First, Carter must wait as his puppy grows and is trained on an 18-acre farm in Georgia, explained Lynn Engum, a representative from Canine Assistants.

In about a year Carter will go to Georgia with his family to meet and train with the pup, which will assist him with everything from getting bottles out of the fridge to fetching help in an emergency.

"They become a person's best friend. They're a forever friend," Engum said at the celebration inside a Salt Lake City Smith's store.

She demonstrated the abilities of a service animal with her golden retriever spokes-dog, Barnsley, who helped pull off her jacket, delivered a water bottle and walked side-by-side with Carter.

Canine Assistants trains only black and yellow labs, golden retrievers and golden doodle mixes due to their "work ethic," Engum said. They are taught with positive re-enforcement and lots of treats. The training and lifelong care of a dog is around $23,000, she said.

For Carter, the cost will be covered by Milk-Bone and Smith's. He isn't sure what he's going to name his new dog, but he said he's "always liked the name Snoopy."

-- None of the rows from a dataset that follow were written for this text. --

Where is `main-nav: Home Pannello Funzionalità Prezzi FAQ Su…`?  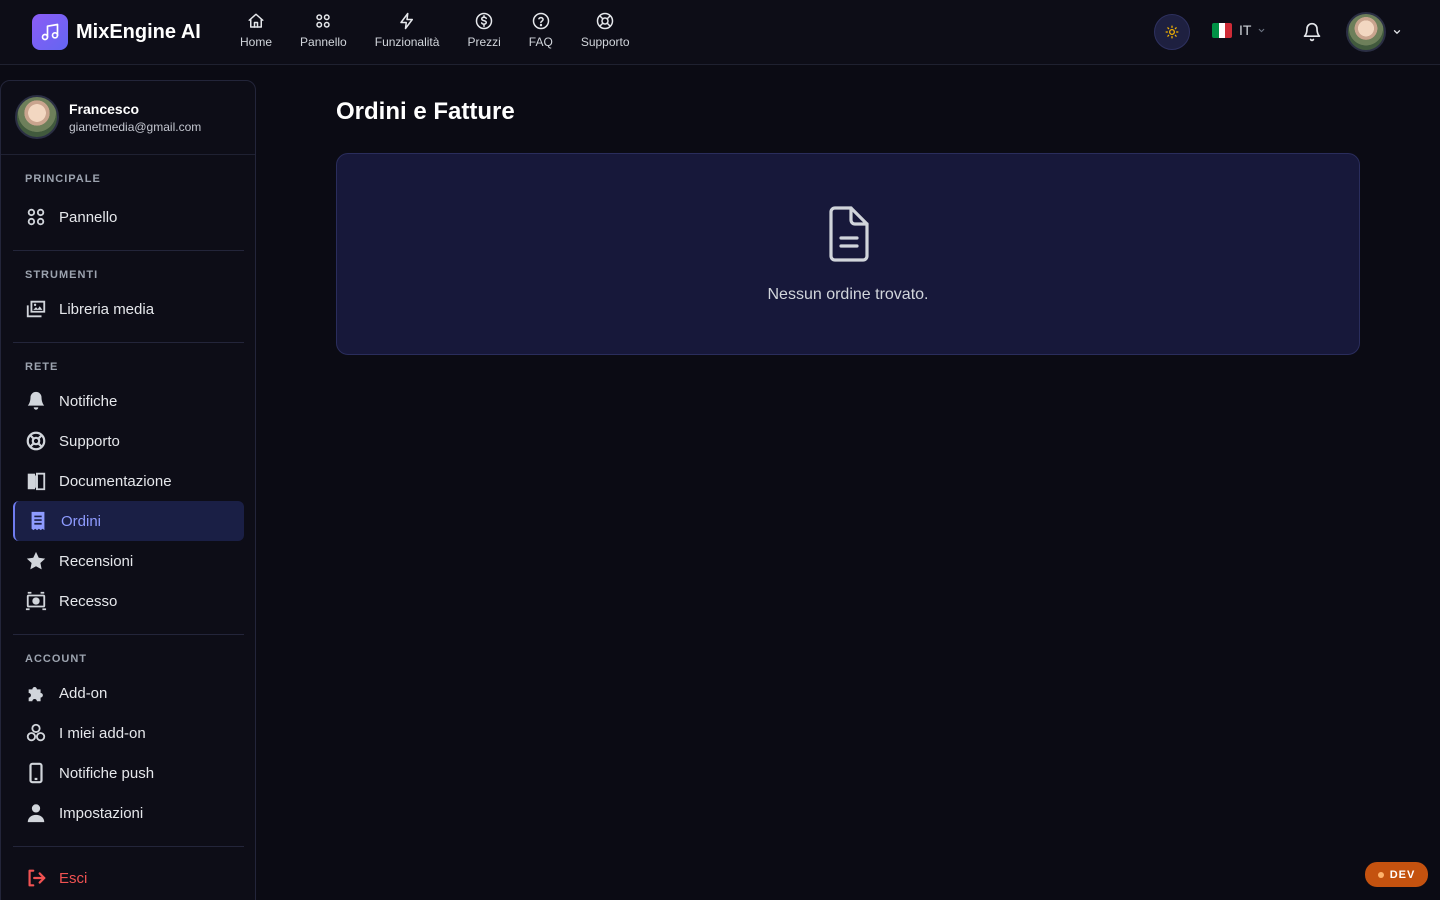
main-nav: Home Pannello Funzionalità Prezzi FAQ Su… is located at coordinates (435, 30).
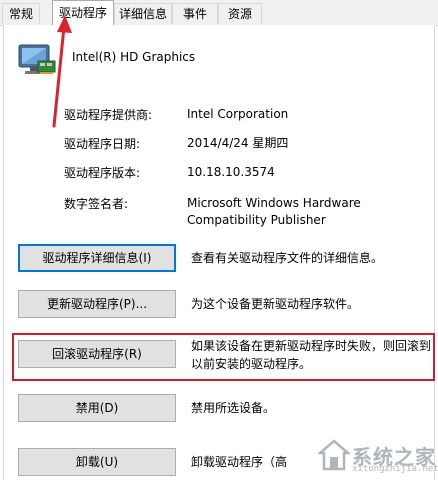  What do you see at coordinates (231, 172) in the screenshot?
I see `version-value: 10.18.10.3574` at bounding box center [231, 172].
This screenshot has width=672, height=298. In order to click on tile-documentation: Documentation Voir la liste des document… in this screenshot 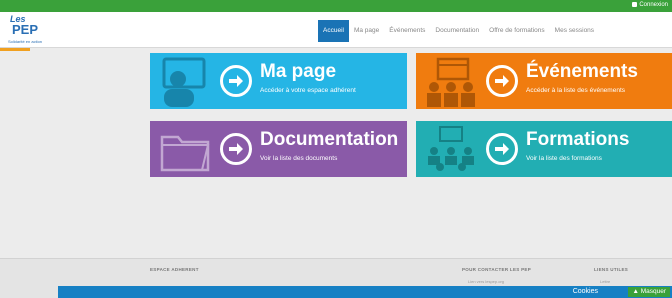, I will do `click(278, 149)`.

Carter has never been able to walk. Instead, he speeds around in a power chair with a license plate that reads "2 fast 4U."

At Hayden Peak Elementary in West Jordan, he works to fit in as best he can. Tim Persons, his special-education teacher, said when the students play soccer, Carter kicks the ball with his chair. When they play baseball, another student bats for him, but Carter runs the bases.

The far-reaching affects of his disorder impair all of his physical abilities, but not his mental skills, said his mom, Brenda Veldevere.

"He's just a normal kid in a wheelchair."

His mother and his father, Mark, take shifts each night turning Carter while he sleeps. Because Carter has severe scoliosis (a curvature of the spine), metal rods were placed in his back. Every six months, Carter has surgery that adds length to the rods.

Because the disease is degenerative, he eventually may lose the ability to swallow and keep his head up.

"We just don't know. It's different for each child," Brenda Veldevere said. "If you had two SMA kids, they would be totally different."

The Veldeveres said Carter is going to appreciate the independence that having the dog will afford him. He's excited to be able to ring the doorbell when he visits a friend's house.

"This is our normal," Brenda Veldevere said. "Other people might look at us and... feel sorry for us, but to us it's normal, and he can do anything that for the most part anybody else can, just modified in a way."

The Veldeveres hope for the best and plan for Carter's future. He wants to be a meteorologist; preferably, he says, a tornado chaser.